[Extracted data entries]
----

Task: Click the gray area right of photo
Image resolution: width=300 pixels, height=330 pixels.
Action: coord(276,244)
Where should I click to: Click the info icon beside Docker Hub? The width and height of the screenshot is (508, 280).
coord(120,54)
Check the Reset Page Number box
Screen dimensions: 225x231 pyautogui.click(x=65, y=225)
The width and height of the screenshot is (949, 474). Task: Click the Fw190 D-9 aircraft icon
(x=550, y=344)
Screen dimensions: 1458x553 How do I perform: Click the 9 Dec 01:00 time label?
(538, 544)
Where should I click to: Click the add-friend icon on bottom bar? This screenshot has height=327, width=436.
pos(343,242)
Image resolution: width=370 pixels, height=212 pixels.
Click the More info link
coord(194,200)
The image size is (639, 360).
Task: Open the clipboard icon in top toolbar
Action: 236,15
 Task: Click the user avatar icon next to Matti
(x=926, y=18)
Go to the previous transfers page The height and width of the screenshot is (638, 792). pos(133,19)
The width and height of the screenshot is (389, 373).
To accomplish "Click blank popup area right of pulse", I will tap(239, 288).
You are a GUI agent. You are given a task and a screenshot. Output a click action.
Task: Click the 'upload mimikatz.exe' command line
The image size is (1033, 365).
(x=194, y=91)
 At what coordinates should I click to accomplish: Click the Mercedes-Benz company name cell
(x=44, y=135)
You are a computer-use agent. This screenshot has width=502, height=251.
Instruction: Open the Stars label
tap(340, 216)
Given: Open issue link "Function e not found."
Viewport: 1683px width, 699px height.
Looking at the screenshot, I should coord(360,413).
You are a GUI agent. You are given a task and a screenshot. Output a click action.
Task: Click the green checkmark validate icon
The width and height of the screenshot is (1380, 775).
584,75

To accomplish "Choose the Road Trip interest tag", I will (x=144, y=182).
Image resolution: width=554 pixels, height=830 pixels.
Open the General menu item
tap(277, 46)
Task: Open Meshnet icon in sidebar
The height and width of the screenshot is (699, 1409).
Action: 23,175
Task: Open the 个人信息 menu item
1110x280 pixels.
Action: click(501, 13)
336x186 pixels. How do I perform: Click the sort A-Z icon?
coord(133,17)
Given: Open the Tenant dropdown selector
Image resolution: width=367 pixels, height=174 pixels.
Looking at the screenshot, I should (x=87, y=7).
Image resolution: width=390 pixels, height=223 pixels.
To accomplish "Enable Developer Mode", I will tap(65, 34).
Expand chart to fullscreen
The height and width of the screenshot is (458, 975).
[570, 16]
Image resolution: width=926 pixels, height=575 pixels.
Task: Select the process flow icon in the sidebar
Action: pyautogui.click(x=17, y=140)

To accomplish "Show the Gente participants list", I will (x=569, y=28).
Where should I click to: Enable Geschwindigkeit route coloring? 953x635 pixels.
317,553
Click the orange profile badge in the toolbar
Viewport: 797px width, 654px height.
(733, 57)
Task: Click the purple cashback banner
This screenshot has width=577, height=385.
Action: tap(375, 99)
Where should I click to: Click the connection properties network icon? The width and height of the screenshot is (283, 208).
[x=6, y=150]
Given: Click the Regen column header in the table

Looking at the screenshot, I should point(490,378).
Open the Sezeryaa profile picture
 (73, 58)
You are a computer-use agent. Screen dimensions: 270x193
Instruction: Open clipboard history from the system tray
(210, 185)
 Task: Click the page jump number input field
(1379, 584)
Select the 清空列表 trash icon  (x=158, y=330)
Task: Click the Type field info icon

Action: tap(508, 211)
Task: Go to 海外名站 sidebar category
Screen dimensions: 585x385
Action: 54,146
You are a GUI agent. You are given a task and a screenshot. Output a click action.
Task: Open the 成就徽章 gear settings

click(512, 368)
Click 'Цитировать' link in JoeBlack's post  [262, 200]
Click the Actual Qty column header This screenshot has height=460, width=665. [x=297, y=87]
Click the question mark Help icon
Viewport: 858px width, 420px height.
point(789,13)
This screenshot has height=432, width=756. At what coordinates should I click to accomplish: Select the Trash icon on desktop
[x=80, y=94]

----

Every line above that includes the string "area" needs to be copied.

**EXERCISE SOLUTION**
Task: Click the gray area right of photo
To accomplish "Click blank popup area right of pulse", I will tap(239, 288).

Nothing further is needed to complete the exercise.